Appeal from a judgment of the Supreme Court (Cahill, J.), entered April 30, 2008 in Albany County, which dismissed petitioners' application, in a proceeding pursuant to CPLR article 78, to review a determination of respondent New York State Teachers' Retirement System calculating petitioner Glenn Maillard's retirement benefit.

Petitioners are retired administrators from the William Floyd Union Free School District in Albany County. All are members of respondent New York State Teachers' Retirement System (hereinafter NYSTRS), with petitioner Glenn Maillard being in tier II and petitioners John Raptis and John Pidgeon being in tier I due to their differing dates of service.
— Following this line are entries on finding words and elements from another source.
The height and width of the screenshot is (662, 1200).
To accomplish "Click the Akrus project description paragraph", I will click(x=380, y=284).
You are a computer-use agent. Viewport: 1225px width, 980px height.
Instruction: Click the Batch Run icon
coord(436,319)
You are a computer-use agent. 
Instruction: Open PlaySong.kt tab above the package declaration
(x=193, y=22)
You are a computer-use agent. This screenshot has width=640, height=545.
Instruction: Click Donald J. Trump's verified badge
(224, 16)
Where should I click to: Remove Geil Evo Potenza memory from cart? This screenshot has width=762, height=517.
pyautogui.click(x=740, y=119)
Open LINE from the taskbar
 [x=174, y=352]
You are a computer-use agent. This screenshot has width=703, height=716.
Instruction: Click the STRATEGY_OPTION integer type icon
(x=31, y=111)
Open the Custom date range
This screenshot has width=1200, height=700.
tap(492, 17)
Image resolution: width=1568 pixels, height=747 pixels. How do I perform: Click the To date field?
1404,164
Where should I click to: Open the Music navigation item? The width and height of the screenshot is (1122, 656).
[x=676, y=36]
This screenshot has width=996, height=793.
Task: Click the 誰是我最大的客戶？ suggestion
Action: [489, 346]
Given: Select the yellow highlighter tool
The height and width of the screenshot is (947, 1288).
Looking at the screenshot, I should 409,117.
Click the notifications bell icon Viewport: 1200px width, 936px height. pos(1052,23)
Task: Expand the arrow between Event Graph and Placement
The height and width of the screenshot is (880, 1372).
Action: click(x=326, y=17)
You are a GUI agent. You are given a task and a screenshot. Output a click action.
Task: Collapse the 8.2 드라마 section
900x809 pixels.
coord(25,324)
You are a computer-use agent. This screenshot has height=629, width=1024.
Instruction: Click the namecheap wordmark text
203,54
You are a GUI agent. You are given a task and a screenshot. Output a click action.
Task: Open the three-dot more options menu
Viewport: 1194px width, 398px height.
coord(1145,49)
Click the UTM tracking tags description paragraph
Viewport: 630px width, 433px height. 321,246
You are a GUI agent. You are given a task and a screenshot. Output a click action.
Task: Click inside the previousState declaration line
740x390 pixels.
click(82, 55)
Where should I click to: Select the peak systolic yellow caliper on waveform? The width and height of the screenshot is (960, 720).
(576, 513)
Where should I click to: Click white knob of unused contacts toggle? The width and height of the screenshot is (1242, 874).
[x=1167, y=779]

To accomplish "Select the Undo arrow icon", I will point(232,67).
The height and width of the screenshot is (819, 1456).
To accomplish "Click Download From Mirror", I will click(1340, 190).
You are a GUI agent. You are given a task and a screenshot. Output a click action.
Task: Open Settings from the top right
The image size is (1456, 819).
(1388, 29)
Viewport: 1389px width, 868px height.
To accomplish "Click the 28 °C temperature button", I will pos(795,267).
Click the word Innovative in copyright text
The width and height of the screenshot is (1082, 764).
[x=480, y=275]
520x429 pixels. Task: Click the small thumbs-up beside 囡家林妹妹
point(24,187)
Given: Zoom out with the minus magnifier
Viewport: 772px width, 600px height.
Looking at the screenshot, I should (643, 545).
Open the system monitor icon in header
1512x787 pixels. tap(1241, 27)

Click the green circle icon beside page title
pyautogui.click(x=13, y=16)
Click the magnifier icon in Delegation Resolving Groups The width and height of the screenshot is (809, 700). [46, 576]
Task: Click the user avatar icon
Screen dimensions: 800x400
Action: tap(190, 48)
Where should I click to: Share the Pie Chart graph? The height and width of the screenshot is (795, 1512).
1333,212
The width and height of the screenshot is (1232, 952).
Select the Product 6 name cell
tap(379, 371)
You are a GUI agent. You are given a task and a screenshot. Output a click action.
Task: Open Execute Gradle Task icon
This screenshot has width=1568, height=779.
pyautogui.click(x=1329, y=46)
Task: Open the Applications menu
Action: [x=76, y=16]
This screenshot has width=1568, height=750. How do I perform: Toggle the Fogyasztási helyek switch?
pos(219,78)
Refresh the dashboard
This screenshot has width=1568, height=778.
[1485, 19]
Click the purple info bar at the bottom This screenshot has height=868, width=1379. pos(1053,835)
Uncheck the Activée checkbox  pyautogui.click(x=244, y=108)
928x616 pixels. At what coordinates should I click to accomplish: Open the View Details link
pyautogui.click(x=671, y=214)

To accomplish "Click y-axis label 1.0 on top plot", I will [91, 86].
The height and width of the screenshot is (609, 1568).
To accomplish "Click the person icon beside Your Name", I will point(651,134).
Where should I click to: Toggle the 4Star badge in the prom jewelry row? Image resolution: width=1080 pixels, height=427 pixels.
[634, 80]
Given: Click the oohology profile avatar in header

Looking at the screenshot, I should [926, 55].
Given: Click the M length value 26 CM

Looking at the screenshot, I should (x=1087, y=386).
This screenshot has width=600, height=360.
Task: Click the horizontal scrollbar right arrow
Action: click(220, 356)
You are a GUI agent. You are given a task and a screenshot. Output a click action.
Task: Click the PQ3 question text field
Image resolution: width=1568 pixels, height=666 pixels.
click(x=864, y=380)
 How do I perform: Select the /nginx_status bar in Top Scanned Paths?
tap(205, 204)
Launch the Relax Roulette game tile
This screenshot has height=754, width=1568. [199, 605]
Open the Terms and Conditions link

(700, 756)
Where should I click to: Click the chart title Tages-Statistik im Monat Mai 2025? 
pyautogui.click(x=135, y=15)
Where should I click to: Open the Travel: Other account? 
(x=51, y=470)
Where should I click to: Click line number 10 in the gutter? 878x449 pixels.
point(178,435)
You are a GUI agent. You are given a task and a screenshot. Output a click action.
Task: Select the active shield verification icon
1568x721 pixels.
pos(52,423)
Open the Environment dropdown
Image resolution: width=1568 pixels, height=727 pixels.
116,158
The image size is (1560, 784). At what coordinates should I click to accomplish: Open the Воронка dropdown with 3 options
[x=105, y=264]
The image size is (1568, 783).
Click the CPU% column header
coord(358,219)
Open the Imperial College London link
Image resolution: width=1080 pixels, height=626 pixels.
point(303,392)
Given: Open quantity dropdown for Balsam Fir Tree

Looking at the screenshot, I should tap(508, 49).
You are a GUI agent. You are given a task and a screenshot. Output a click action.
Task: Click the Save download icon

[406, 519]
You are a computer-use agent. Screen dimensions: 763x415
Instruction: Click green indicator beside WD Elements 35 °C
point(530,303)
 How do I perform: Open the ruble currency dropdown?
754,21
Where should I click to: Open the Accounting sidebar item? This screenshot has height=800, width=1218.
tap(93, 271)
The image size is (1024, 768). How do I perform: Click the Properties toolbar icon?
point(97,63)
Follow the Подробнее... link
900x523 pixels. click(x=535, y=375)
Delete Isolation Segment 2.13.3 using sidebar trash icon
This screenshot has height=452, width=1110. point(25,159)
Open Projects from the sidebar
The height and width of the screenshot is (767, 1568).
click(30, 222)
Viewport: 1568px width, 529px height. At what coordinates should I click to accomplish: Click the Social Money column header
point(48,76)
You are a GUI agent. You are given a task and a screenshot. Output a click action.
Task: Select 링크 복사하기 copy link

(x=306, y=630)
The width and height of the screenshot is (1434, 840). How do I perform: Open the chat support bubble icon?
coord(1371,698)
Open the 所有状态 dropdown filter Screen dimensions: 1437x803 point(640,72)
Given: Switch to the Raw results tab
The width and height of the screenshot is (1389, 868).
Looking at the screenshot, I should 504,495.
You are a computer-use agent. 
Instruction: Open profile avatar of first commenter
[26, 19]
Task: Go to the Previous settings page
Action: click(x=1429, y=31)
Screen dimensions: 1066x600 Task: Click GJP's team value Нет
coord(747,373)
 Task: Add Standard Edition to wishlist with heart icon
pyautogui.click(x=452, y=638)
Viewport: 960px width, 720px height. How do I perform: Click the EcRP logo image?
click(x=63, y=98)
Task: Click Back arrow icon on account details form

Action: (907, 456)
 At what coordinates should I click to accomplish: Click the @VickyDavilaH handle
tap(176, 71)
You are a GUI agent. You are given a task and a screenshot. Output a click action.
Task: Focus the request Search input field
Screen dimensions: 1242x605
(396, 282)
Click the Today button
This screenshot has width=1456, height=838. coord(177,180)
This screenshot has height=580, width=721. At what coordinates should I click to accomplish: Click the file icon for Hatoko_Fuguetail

In calculating Maillard's final average salary for purposes of determining his retirement benefit, NYSTRS excluded 2% of income received as an expense allowance under the applicable collective bargaining agreements. NYSTRS concluded that such income did not constitute regular compensation within the meaning of the Retirement and Social Security Law. As a result, petitioners commenced this CPLR article 78 proceeding challenging the determination. Following joinder of issue, Supreme Court found that the determination was neither arbitrary nor capricious, and that the proceeding was premature with respect to Raptis and Pidgeon. Accordingly, it dismissed the petition. Petitioners now appeal.

Preliminarily, we note that since NYSTRS's determination was rendered without a hearing, our review is limited to whether it is arbitrary, capricious or without a rational basis (see Matter of Moraghan v New York State Teachers' Retirement Sys., 237 AD2d 703, 705 [1997]). Turning to the merits, a three-year final average salary is used for computing retirement benefits for tier II members under Retirement and Social Security Law § 443 (a). It is defined as "the highest average annual regular salary earned by a member over a period covering three consecutive years of New York State service credit" (21 NYCRR 5003.1 [a]; see Retirement and Social Security Law § 443 [a]). Certain payments, such as those made in anticipation of retirement, or for deferred compensation, sick leave or accumulated vacation credit, are specifically excluded (see Retirement and Social Security Law § 443 [a]). In this regard, the pertinent regulation states that "[r]egular salary earned shall exclude termination pay and payments which are not part of the salary base and/or are not paid over a period of years; for example, bonuses and one-time-only increments" (21 NYCRR 5003.1 [a] [emphasis added]).

It is significant that, in the case at hand, the 2% expense allowance is not found in the article of the collective bargaining agreements governing administrators' salaries. Rather, it is found in an entirely separate article entitled "Fringe Benefits And Miscellaneous Compensations." The section describing the benefit states that it is "an allowance for expenses incurred for attendance at various weekend and evening school-related meetings and activities." Given the unambiguous contractual language distinguishing this type of compensation from that provided to the administrators in the form of salary, NYSTRS could rationally conclude that it did not constitute regular compensation of the type to be included in calculating Maillard's final average salary. Accordingly, Supreme Court properly declined to disturb NYSTRS's determination (compare Matter of Van Haneghan v New York State Teachers' Retirement Sys., 6 AD3d 1019 [2004]). Furthermore, we agree with Supreme Court that the proceeding is premature with respect to Raptis and Pidgeon inasmuch as they are in tier I and NYSTRS did not issue a final determination concerning their retirement benefits (see Matter of Smith v New York State Dept. of Labor, 306 AD2d 745, 746 [2003]; Matter of Espada 2001 v New York City Campaign Fin. Bd., 302 AD2d 299 [2003]). We have considered petitioners' remaining contentions and find them to be unavailing.

Mercure, J.P., Spain, Carpinello and Stein, JJ., concur.

ORDERED that the judgment is affirmed, without costs.